The sculpture elicits a wide range of formal associations and has been read as a range of mountains or pyramids, a recumbent sphinx connecting Memphis to Egypt, or a garbage truck referencing the two sanitation workers who were crushed to death in the truck’s trash compactor that set off the sanitation workers’ strike. According to Hunt, “One of the early models had ... paddle wheels, references to boats on the Mississippi. Part of incorporating them into it had to do with the idea of trying to move the mountain form: energize this sort of solid unmoving thing, which was like the institution of segregation.”13 Even Hunt’s choice of Cor-Ten Steel resonates with meaning. Cor-Ten Steel is named for its corrosion resistance (Cor) and high tensile strength (Ten) properties.

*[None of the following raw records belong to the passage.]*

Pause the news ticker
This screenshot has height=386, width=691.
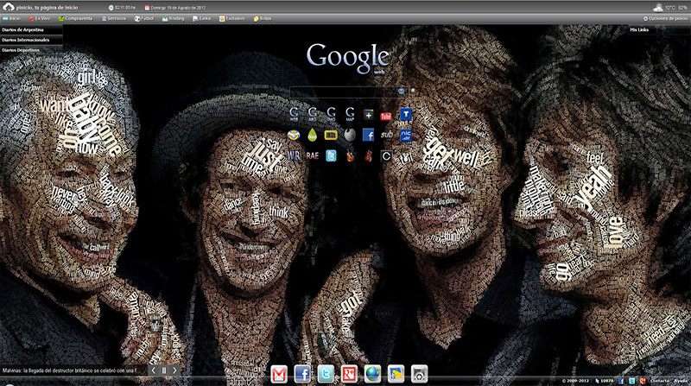pos(164,370)
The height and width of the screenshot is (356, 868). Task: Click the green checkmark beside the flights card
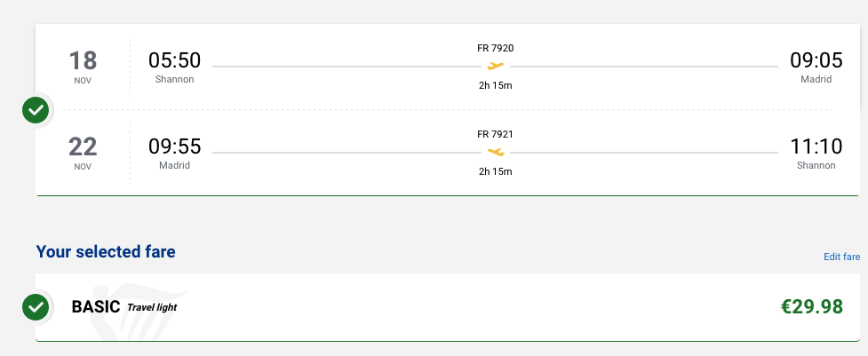[36, 110]
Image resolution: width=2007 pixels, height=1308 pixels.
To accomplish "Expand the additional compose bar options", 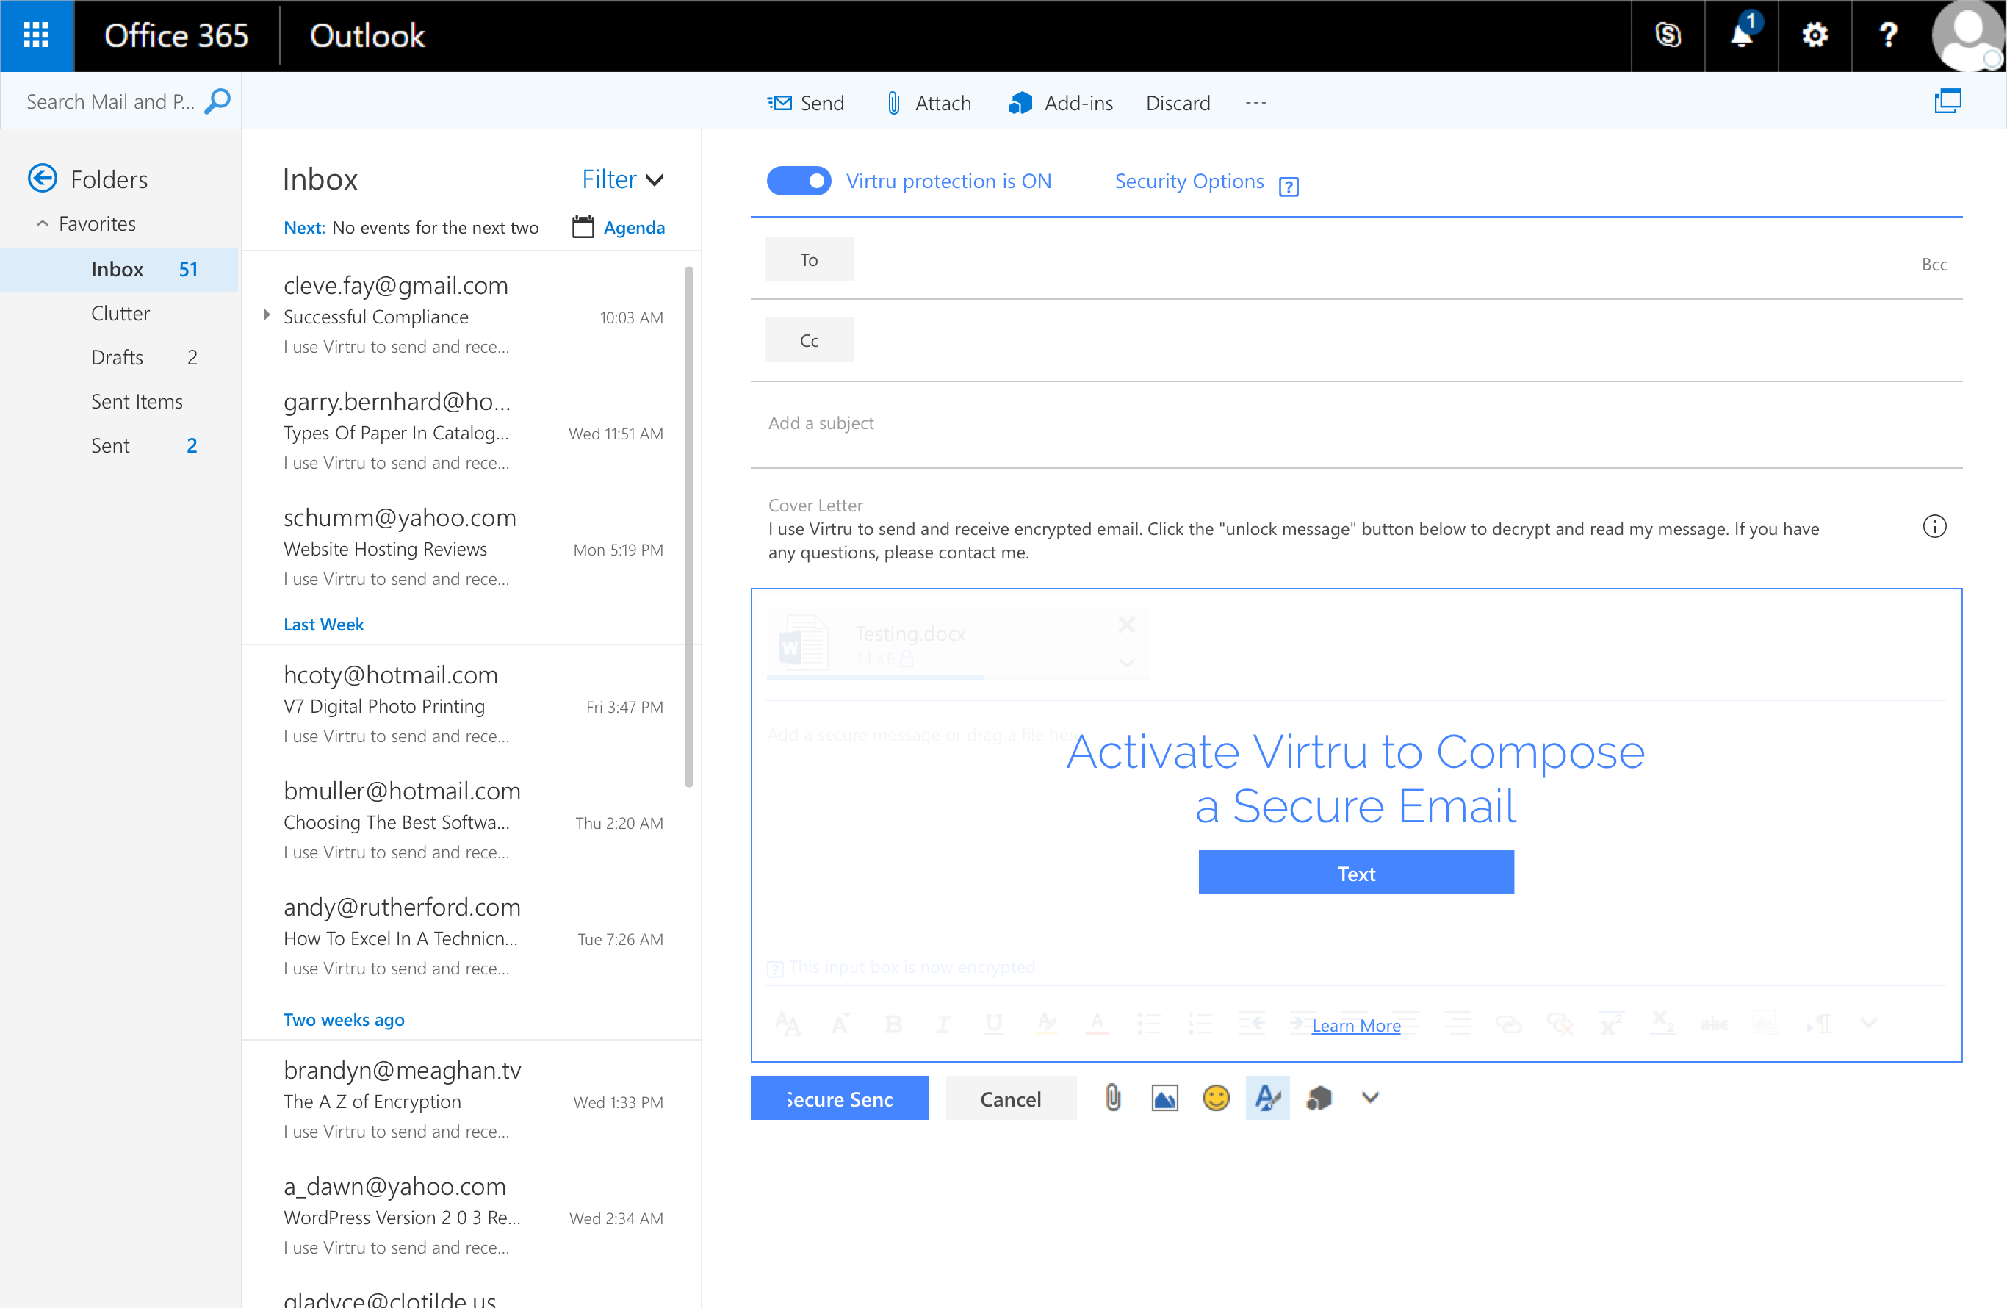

The metal develops a rich brownish-red protective surface when exposed to moisture and oxygen, enforcing the earthy nature of Hunt’s mountain and the resilience of the metal, a metaphor for King’s enduring message of deliverance to the promised land.

 

In 2018, I Have Been to the Mountain became the centerpiece of the Dr. Martin Luther King, Jr. Reflection Park. Appropriately, this site in Memphis lies only blocks away from the Mason Temple, where King delivered his final speech, and the Lorraine Motel, where the civil rights leader was assassinated (and in 1991 was rededicated as The National Civil Rights Museum). (excerpt from Richard Hunt: Monumental, 2023)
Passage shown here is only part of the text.